È in forza di questa speranza che i patriarchi levano lo sguardo, anche in mezzo alle angustie del presente, verso la terra promessa o l'avvento del Messia. Ed il merito di Abramo, modello dei credenti, è quello di aver sperato contro ogni speranza (100).
Per orientare la loro speranza i Giudei avevano la legge; "fiaccola dinanzi ai propri passi, lume sul proprio sentiero" (101).
La nozione della speranza cristiana è fondamentalmente quella dell'antico testamento: attesa (Oelpízô) fede (Oelpís), pazienza (Oupomonê).
La speranza è innanzi tutto attesa, orientamento verso un futuro. Sperare una cosa che si vede, non e più sperare (102).
Ma la speranza in quanto è attesa o desiderio paziente non è una illusione, Può difendersi di fronte alla logica, perché essa ha un reale, per quanto misterioso, fondamento, la fede.
"Ora la fede è fondamento di cose che si sperano" (103)
Alla nostra aspettativa, che si orienta con esitazione verso un futuro insondabile, la fede fornisce delle prove convincenti, " dimostrazione delle cose che non si vedono " (104).
Questi concetti erano già patrimonio anche del Vecchio Testamento, Ma il Nuovo Testamento possiede descrizioni della speranza, dove il tono è più sicuro, più concreto; dove la pazienza dell'attesa diviene un titolo di gloria, un motivo di gioia. La speranza non è solamente un atto di fede, una soddisfazione interiore; essa ha proprie esperienze, che sono la scoperta della forza nella debolezza, della gioia nella prova, dell'arricchimento nella rinuncia. È il progresso trionfante di S. Paolo (105).

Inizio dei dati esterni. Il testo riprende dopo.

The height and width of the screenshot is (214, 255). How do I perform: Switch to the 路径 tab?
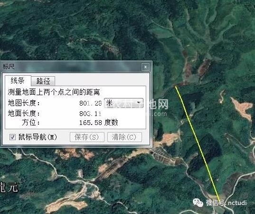[43, 81]
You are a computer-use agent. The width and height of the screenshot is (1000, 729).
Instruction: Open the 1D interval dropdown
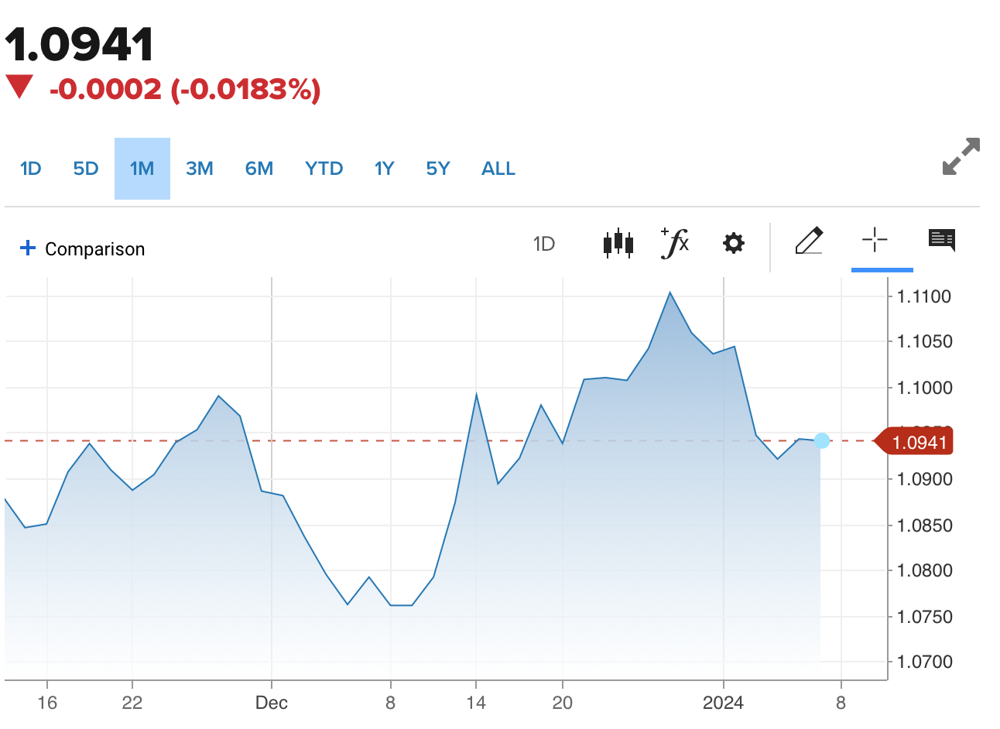(x=544, y=245)
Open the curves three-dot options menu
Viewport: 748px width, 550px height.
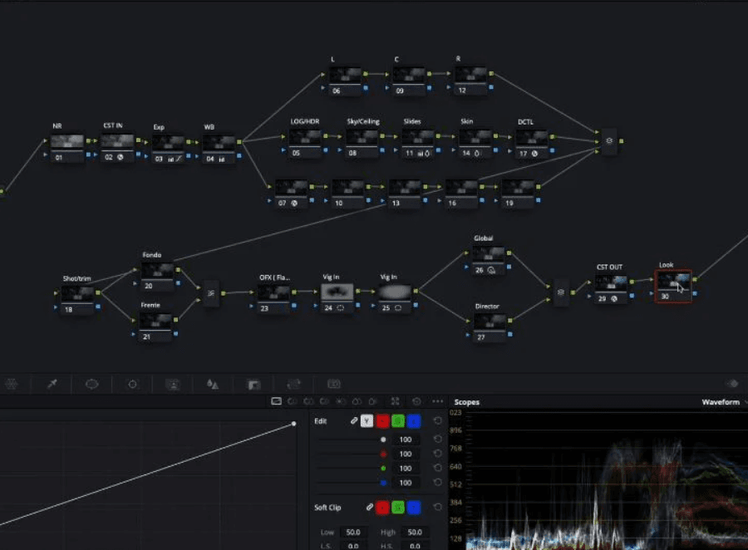pyautogui.click(x=437, y=401)
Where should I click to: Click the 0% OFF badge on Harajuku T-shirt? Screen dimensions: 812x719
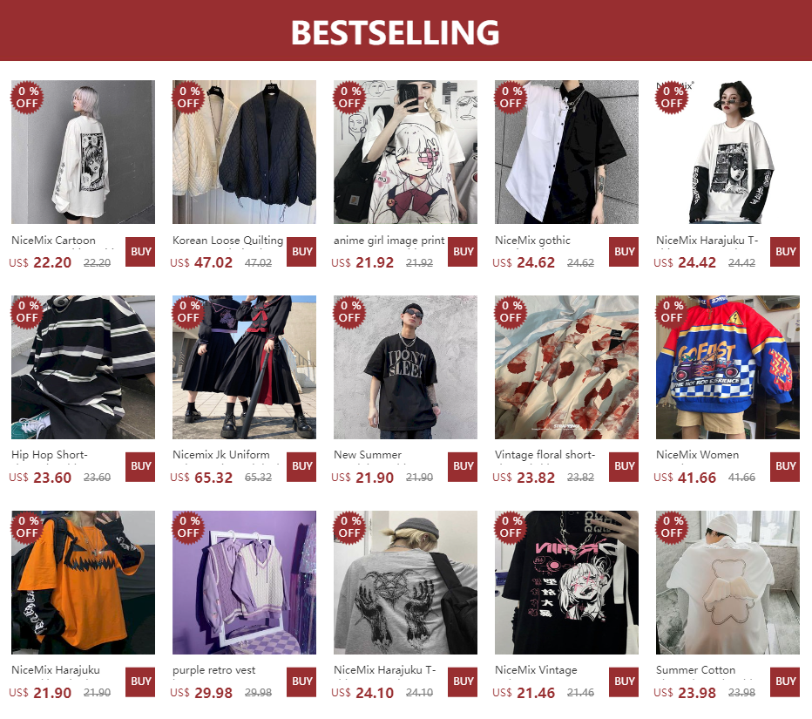point(672,98)
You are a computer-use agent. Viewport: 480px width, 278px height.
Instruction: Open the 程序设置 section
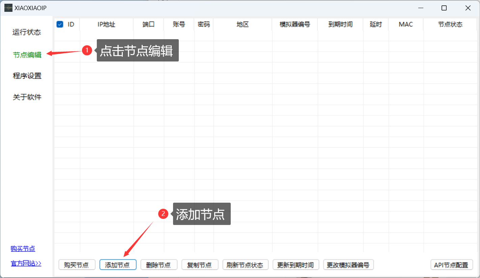pyautogui.click(x=27, y=76)
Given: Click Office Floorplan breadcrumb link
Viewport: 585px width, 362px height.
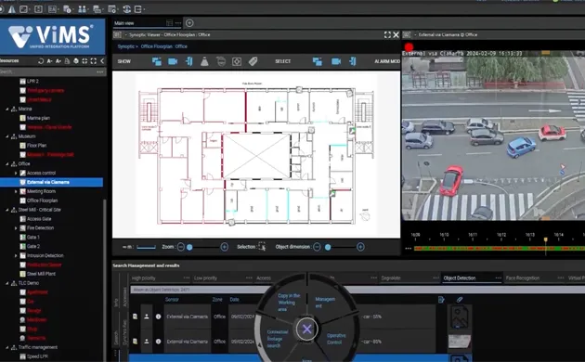Looking at the screenshot, I should coord(163,46).
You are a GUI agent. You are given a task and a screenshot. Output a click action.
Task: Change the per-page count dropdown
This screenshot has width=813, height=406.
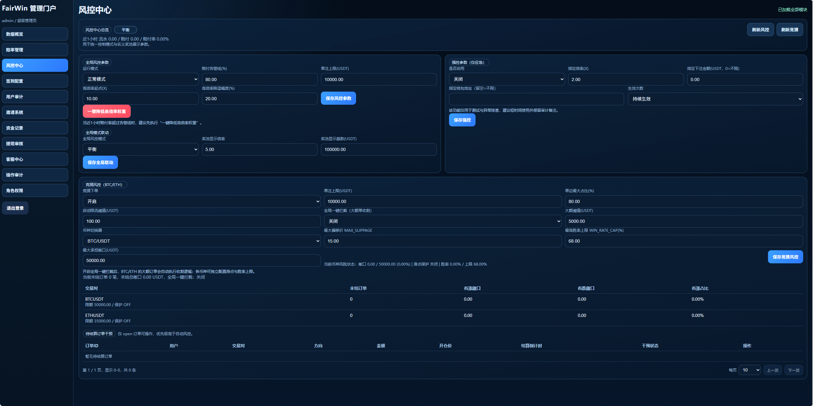pos(749,370)
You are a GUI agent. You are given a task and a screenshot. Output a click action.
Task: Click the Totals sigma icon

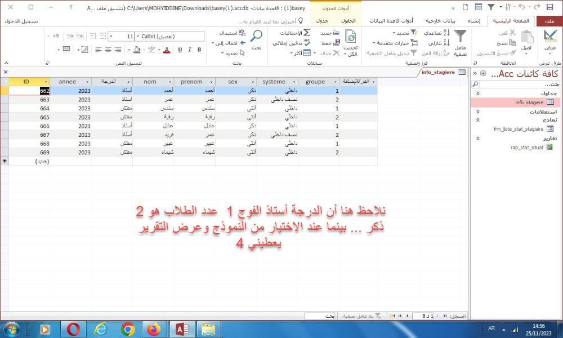[307, 33]
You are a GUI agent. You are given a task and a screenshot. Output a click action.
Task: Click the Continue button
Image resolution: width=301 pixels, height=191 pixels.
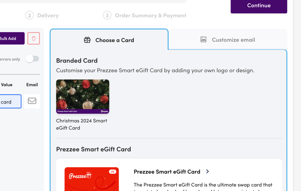click(x=258, y=5)
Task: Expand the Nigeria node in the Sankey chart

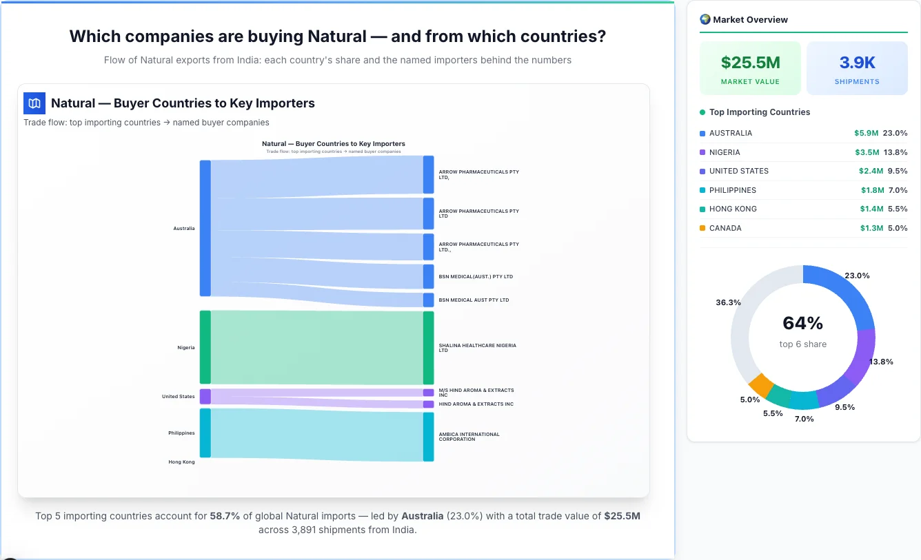Action: pos(204,347)

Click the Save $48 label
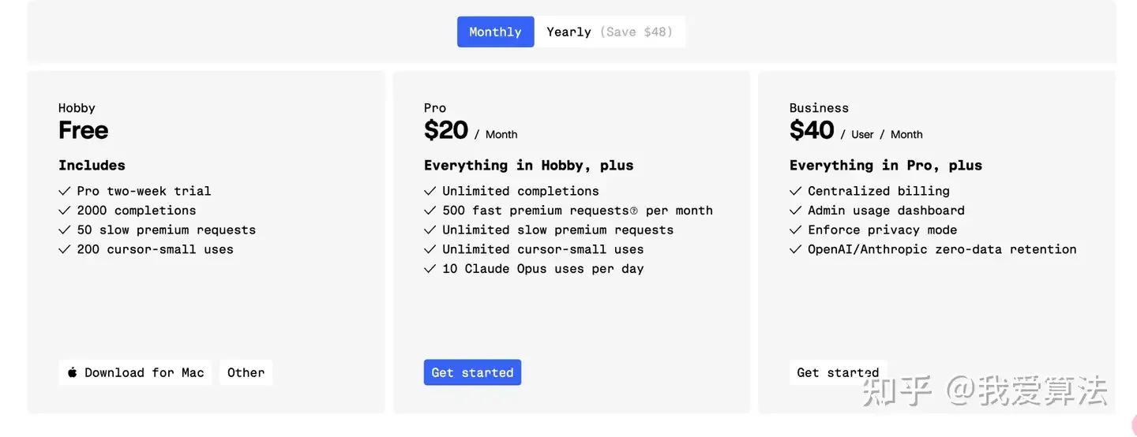click(x=636, y=32)
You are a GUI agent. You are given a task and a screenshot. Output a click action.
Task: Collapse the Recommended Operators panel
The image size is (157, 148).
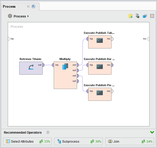pos(152,132)
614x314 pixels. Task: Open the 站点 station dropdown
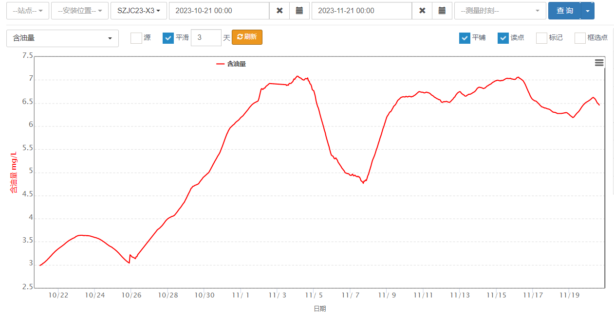click(x=28, y=11)
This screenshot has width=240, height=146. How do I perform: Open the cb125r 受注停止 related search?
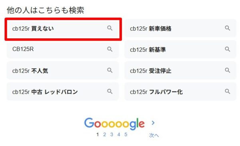click(151, 71)
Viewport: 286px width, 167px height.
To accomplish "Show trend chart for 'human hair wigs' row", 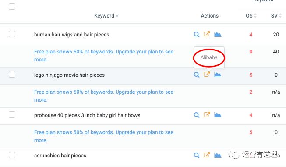I will click(218, 34).
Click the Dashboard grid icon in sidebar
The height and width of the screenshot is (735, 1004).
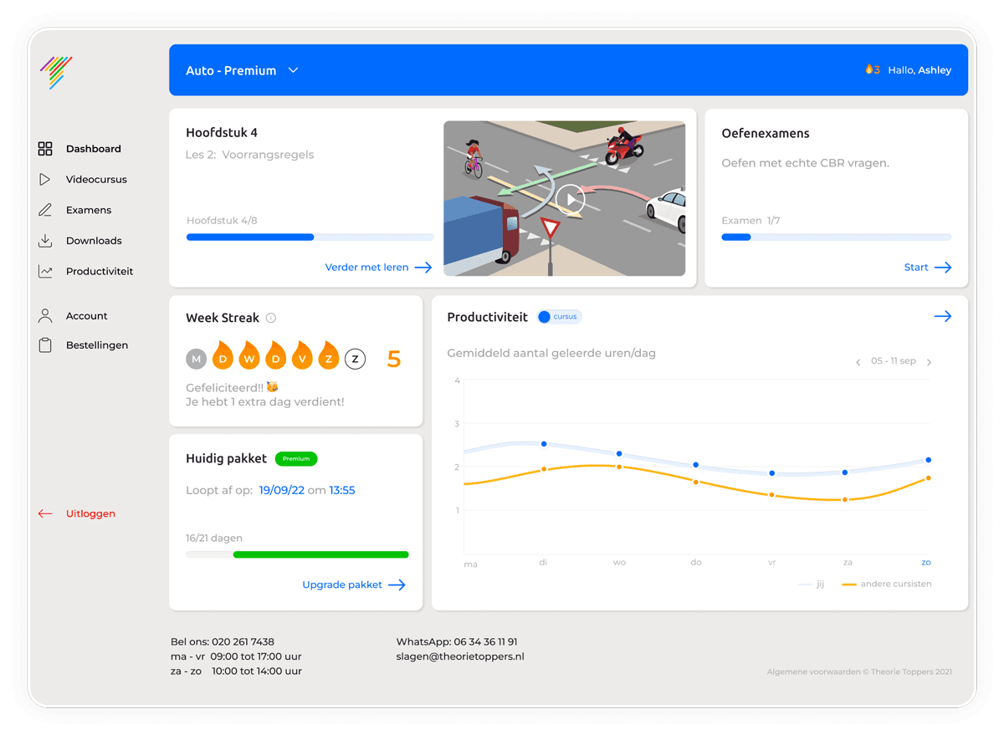point(45,149)
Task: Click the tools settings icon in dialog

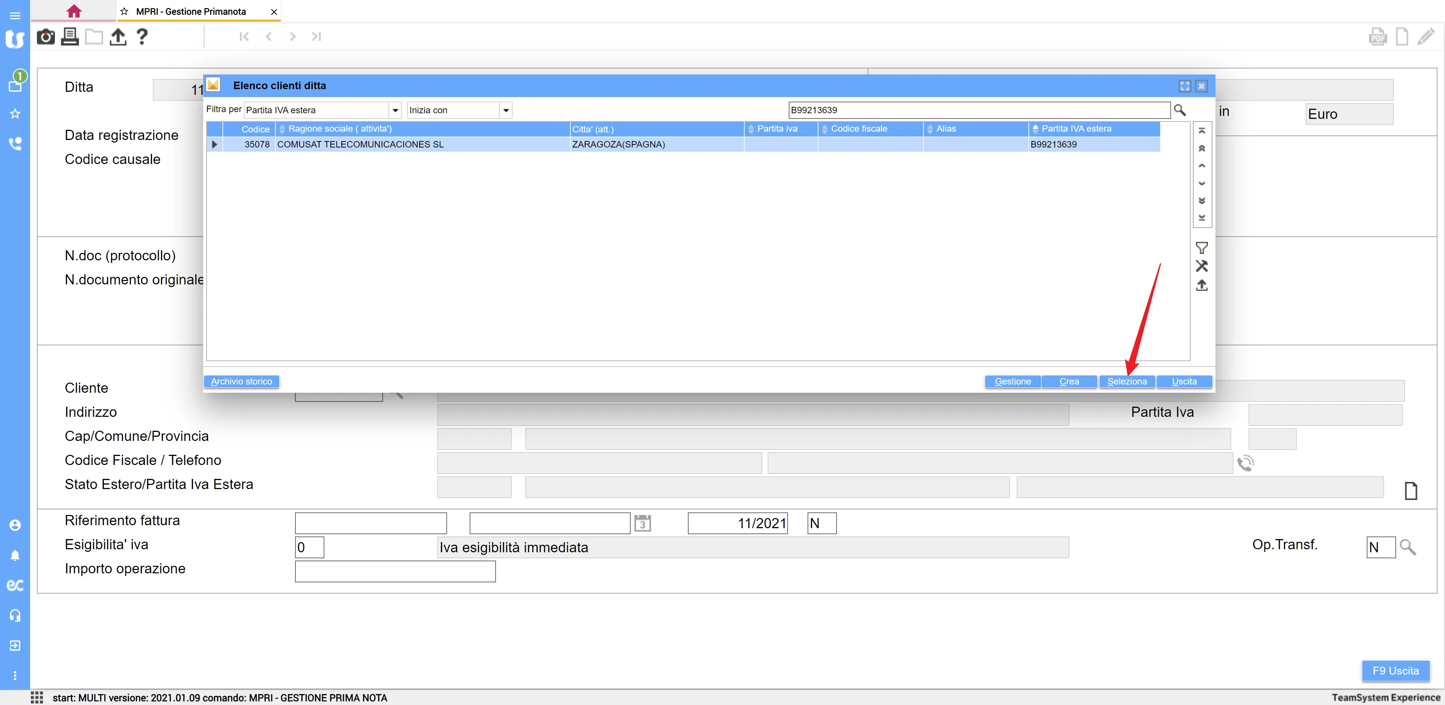Action: point(1201,266)
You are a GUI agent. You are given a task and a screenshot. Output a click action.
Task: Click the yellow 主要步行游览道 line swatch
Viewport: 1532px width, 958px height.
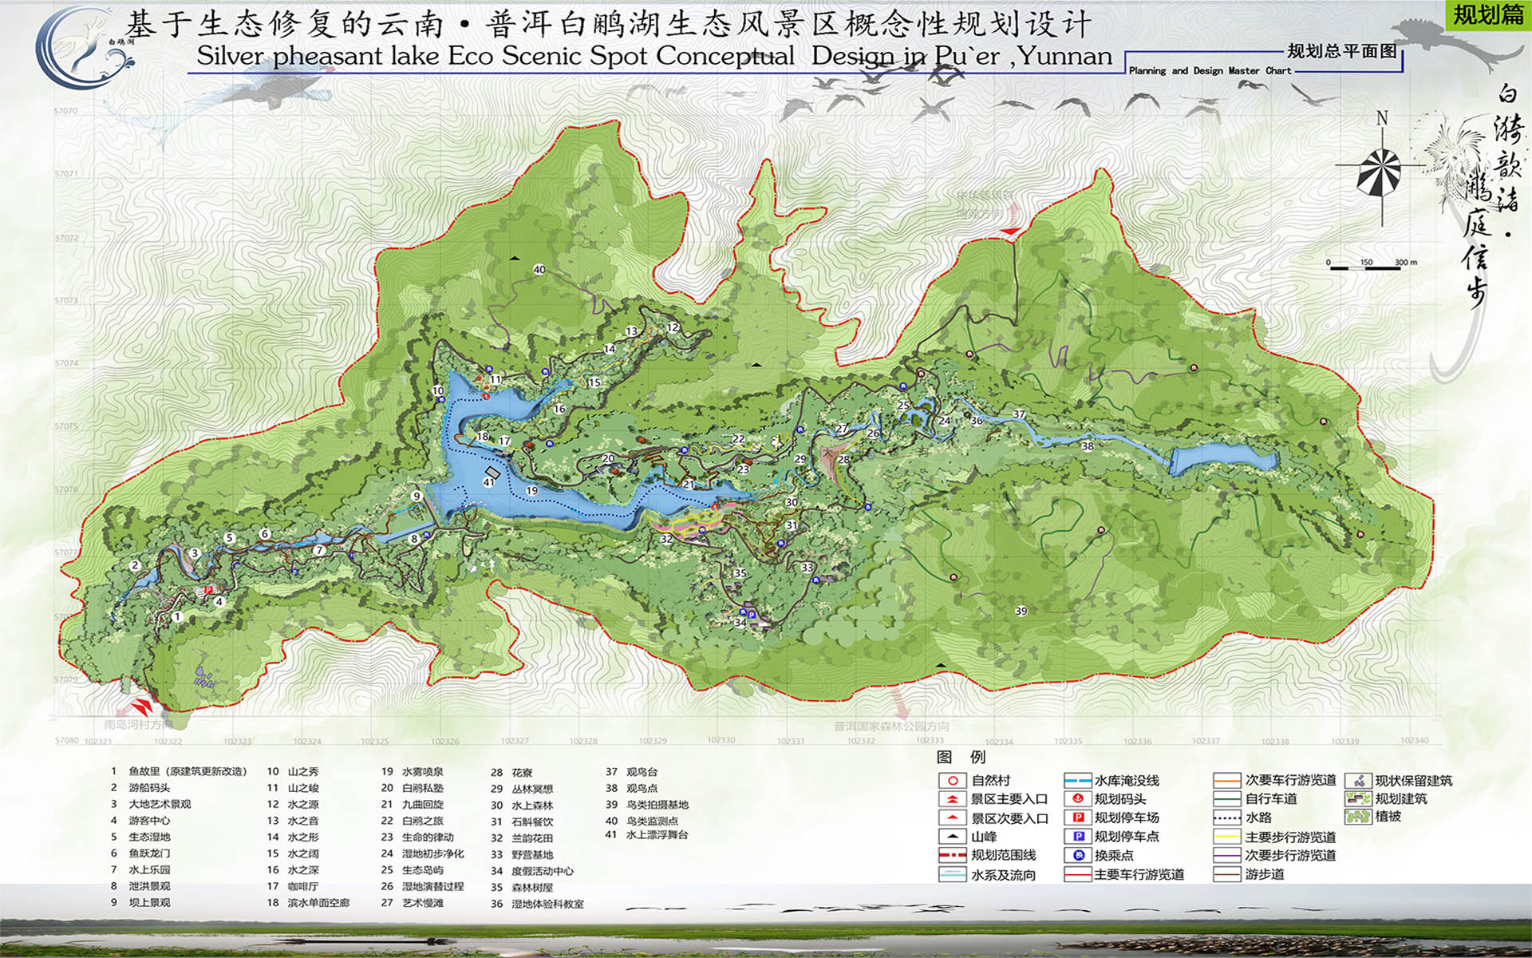(x=1226, y=837)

“Ci gloriamo nella speranza della gloria dei figlioli di Dio. Né solo questo, ma ci gloriamo pure nelle tribolazioni: sapendo che la tribolazione produce la pazienza; la pazienza la prova; la prova la speranza; la speranza poi non porta inganno, perché la carità di Dio è stata diffusa nei nostri cuori per mezzo dello Spirito Santo” (106).
La frase termina non con un progresso, ma con una spiegazione. La speranza cristiana non esiste allo stadio perfetto, se non informata dalla carità: diventa allora misteriosa nelle sue gradazioni e risonanze, partecipando del mistero della Incarnazione; grazie alla carità l'anima può vivere la sua vita divina trinitaria. Sotto forma di desiderio, di slancio, di ricorso, a cui mi riduce l'angoscia presente, la speranza è dunque l'esperienza di vita novella, dove io cristiano mi trovo in un altro che è più di me stesso.
Tradotti questi concetti in linguaggio teologico, la speranza è la virtù teologale, per la quale noi veniamo disposti ad attendere da Dio con confidenza la vita eterna e tutto ciò che può aiutarci ad ottenerla. Anche su un piano puramente naturale, non fuorviato da strane ideologie, due elementi entrano nel concetto di speranza: desiderio e confidenza. La speranza è quindi una tensione dell'essere perfettibile. La speranza virtù teologale ha la stessa struttura; solo si tratta di una tensione che supera la nativa capacità dell'uomo, spingendosi fino al possesso di Dio. Per questo la speranza è un dono.
Al pari delle altre virtù anche la speranza è infusa nell'anima al momento della giustificazione (107), come una permanente disposizione ed inclinazione. Sotto il soffio della grazia attuale sarà poi il principio di quegli atti che stimolano l'uomo, oltre la sua debolezza e le colpe, a superarsi continuamente fino al raggiungimento del fine supremo (108).
Nel magnifico accordo delle tre virtù teologali la speranza sta nel mezzo, tra la fede e la carità, formando quasi la nota di passaggio dalla prima alla seconda. La fede dischiude alla mente gli orizzonti delle verità divine, la speranza si apre alle incommensurabili ricchezze della divina bontà. La speranza dunque riposa su una verità di fede: la bontà e l'amore divino. Quando la volontà si attacca con confidenza a questa divina bontà, sotto la mozione di una virtù soprannaturale speciale, si ha la speranza. Essa è talmente legata alla fede, che non si può parlare della vita e dello spirito di fede, senza parlare della confidenza che essi infondono nell'anima, ciò che è entrare nel campo della speranza.